**Exercise requirements:**
Copy the material verbatim, starting at the line that contains "How do I perform: Expand" and continuing through the last line of the material.

++++++

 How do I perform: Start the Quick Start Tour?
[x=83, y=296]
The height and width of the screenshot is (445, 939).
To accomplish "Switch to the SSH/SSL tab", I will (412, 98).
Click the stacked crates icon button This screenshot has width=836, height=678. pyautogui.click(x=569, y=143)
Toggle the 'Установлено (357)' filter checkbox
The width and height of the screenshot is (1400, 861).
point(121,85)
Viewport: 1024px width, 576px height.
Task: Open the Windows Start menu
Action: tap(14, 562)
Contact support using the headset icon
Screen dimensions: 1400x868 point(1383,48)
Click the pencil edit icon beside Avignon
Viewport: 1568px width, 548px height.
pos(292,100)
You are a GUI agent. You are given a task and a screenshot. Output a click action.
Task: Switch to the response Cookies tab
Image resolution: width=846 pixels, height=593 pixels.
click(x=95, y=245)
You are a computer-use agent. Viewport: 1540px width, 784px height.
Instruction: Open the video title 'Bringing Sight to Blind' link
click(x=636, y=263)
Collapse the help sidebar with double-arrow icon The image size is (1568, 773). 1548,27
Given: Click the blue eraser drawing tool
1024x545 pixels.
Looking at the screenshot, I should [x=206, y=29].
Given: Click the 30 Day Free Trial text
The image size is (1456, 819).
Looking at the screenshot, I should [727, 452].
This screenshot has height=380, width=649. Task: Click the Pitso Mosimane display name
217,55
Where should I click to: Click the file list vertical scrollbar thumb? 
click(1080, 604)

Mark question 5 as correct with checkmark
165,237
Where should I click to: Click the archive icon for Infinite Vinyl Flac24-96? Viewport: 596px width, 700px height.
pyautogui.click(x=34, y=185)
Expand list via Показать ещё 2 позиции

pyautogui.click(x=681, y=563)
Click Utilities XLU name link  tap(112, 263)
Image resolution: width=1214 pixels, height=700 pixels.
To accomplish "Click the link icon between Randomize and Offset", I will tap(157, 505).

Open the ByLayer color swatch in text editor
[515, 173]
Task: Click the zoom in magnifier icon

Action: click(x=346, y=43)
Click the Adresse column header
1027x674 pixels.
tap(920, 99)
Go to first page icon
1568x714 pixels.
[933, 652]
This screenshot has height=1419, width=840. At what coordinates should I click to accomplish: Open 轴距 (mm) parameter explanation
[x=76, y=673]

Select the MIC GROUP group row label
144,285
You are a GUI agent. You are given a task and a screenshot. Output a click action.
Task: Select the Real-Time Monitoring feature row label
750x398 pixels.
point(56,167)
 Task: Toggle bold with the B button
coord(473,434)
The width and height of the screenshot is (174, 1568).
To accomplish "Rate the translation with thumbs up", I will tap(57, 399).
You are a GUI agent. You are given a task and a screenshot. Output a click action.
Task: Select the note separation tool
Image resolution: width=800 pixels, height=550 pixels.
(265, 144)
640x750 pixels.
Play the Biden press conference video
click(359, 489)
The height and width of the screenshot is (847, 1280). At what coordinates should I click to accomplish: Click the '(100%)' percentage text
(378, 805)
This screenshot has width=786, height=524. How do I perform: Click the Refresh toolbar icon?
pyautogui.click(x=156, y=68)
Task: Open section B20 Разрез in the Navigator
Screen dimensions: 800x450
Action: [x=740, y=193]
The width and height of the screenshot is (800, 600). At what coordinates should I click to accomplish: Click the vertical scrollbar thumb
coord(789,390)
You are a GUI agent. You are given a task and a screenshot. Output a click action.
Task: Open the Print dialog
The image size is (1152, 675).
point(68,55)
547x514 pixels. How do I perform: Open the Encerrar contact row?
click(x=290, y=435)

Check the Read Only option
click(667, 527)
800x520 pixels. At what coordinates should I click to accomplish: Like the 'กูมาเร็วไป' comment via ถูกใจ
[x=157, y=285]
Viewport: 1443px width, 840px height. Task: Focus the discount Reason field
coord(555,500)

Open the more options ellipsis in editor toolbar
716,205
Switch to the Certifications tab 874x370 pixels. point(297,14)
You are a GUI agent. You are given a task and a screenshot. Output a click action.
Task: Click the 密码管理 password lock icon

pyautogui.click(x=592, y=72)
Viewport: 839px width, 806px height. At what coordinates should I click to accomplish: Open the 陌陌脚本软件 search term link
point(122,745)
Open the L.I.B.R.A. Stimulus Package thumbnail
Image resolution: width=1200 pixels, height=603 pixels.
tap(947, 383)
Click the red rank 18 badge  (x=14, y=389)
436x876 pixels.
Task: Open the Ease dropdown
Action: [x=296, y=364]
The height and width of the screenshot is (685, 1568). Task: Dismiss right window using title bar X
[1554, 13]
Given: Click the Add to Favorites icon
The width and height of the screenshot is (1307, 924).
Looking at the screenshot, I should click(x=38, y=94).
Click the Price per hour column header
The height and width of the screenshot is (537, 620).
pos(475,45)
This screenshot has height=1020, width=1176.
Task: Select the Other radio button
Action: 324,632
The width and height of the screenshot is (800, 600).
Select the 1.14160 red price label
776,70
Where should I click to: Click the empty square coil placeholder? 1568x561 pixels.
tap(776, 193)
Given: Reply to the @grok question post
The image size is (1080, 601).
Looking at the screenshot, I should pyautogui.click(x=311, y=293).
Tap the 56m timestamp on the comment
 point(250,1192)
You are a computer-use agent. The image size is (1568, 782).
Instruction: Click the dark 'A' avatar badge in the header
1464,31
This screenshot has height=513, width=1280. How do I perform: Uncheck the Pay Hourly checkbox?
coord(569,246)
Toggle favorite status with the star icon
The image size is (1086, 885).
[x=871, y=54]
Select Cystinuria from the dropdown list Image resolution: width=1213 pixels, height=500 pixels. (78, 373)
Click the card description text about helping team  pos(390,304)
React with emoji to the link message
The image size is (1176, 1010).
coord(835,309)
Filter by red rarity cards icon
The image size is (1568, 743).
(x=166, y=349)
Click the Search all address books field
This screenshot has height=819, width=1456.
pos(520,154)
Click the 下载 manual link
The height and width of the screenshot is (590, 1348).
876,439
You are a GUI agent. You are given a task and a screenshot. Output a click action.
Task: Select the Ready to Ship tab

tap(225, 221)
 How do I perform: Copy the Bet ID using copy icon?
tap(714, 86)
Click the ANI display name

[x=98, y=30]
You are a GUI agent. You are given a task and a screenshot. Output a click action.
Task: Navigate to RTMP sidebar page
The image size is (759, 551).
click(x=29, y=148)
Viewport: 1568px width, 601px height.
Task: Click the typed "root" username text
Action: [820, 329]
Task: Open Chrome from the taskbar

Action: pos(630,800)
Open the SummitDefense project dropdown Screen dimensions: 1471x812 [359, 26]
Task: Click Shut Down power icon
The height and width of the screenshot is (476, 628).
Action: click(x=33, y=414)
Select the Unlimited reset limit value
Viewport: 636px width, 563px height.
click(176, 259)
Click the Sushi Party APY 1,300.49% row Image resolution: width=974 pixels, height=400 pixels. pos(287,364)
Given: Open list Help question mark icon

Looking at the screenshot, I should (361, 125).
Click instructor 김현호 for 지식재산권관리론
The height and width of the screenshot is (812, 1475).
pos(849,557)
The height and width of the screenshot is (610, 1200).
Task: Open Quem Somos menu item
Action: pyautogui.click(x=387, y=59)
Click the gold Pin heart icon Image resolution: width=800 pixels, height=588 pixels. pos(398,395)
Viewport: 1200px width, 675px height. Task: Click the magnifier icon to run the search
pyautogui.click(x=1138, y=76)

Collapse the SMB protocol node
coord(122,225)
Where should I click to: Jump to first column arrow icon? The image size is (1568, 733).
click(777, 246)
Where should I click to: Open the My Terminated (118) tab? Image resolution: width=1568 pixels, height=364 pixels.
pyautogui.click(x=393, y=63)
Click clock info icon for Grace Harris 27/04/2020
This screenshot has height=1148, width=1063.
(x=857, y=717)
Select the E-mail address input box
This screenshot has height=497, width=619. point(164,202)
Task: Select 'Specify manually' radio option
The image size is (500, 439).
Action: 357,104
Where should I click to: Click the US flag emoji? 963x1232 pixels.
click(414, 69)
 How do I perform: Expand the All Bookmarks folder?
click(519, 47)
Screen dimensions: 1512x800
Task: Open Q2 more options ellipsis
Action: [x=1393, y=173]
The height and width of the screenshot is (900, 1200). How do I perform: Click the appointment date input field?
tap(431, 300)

++++++

**Task solution:**
 How do I perform: Expand the All Bookmarks folder?
click(519, 47)
Screen dimensions: 1512x800
Task: Open Q2 more options ellipsis
Action: [x=1393, y=173]
The height and width of the screenshot is (900, 1200). How do I perform: Click the appointment date input field?
tap(431, 300)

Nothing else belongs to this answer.